══ MATERIAL PROVIDED

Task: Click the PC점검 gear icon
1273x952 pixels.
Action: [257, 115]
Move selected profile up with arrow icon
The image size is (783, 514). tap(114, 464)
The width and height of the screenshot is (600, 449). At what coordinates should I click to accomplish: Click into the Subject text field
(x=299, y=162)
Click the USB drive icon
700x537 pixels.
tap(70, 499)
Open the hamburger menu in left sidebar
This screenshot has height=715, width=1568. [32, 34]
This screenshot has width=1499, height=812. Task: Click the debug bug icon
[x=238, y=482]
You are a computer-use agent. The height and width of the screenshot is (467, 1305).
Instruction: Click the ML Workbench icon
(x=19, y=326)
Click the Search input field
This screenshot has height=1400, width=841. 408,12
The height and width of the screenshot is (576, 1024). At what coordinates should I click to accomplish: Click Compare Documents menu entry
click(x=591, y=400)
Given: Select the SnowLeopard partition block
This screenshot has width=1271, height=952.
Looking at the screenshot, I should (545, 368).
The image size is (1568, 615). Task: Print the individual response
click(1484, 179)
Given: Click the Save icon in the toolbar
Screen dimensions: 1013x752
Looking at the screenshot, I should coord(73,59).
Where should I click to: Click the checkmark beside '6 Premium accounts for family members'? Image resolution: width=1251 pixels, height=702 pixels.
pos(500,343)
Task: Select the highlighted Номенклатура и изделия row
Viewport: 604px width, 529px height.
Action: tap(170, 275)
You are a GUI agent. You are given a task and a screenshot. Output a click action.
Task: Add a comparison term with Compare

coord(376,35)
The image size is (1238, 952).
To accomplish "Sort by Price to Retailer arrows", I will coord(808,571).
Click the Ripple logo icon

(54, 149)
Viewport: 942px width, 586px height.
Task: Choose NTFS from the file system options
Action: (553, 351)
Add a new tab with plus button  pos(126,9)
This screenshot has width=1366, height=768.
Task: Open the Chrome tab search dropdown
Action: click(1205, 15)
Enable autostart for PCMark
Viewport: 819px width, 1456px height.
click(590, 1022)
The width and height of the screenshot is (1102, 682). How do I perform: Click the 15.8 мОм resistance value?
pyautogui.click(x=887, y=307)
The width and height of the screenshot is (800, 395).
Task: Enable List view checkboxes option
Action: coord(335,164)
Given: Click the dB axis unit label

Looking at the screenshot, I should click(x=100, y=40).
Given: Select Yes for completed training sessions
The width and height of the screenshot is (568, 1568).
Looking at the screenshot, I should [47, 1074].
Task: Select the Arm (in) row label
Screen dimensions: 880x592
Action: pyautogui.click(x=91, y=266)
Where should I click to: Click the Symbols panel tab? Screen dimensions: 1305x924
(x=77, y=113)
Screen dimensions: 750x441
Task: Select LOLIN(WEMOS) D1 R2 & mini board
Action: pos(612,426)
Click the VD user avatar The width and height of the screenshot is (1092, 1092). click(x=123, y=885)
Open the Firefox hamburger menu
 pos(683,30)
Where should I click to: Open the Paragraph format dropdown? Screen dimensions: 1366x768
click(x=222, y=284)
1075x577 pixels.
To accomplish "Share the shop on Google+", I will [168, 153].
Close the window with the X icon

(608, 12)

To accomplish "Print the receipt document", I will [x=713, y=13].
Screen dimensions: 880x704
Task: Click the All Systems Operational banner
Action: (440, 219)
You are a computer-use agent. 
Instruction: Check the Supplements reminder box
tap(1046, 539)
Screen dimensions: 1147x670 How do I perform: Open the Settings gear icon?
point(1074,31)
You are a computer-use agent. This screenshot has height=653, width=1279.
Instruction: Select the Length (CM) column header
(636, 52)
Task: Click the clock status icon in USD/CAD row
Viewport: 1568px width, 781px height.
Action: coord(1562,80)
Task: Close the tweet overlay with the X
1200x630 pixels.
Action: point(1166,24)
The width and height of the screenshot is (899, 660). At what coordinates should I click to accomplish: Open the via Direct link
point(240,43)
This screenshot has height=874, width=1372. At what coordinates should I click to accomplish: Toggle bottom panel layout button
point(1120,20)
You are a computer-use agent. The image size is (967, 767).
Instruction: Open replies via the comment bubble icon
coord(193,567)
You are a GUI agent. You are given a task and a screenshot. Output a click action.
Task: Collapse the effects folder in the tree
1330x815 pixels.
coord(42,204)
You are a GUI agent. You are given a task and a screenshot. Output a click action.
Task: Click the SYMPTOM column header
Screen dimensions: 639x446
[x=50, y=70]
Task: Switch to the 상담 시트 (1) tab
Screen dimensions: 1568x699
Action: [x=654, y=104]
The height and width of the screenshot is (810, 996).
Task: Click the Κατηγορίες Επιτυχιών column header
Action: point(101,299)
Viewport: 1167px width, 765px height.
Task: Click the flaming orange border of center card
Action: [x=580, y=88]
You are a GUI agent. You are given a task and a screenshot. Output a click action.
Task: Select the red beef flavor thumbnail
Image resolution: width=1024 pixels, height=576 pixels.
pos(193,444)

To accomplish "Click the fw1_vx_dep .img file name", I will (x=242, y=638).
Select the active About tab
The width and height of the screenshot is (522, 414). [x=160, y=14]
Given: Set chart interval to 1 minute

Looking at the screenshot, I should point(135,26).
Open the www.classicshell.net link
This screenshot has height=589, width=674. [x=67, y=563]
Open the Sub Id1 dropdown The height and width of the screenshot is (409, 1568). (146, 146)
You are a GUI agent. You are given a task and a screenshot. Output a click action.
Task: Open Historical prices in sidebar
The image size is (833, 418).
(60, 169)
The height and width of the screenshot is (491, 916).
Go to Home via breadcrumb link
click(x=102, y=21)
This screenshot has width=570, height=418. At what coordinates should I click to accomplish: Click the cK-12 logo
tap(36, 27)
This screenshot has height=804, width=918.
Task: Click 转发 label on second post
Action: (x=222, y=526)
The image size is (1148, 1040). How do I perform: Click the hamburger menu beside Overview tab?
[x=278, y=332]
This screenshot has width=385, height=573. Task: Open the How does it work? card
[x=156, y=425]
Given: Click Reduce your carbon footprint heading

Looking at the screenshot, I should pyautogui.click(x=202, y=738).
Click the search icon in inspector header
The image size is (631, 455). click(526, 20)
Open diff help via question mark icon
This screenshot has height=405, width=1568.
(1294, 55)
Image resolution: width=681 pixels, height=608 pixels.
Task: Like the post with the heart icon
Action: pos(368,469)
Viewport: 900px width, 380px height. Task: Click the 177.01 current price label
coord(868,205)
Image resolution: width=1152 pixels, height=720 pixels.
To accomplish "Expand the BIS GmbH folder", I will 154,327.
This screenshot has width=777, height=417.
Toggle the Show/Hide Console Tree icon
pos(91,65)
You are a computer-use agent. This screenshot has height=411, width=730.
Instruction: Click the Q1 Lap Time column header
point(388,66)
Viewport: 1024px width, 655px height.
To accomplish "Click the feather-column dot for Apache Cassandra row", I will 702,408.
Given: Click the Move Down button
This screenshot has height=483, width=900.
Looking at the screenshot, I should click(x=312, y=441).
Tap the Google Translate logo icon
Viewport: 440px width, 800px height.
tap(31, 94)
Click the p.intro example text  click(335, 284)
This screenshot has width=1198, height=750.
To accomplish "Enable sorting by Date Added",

════

* **PROBLEM DESCRIPTION**:
Could you copy every line from the records that mentions the word "folder"?

* **EXERCISE OUTPUT**:
Task: Collapse the effects folder in the tree
To accomplish "Expand the BIS GmbH folder", I will 154,327.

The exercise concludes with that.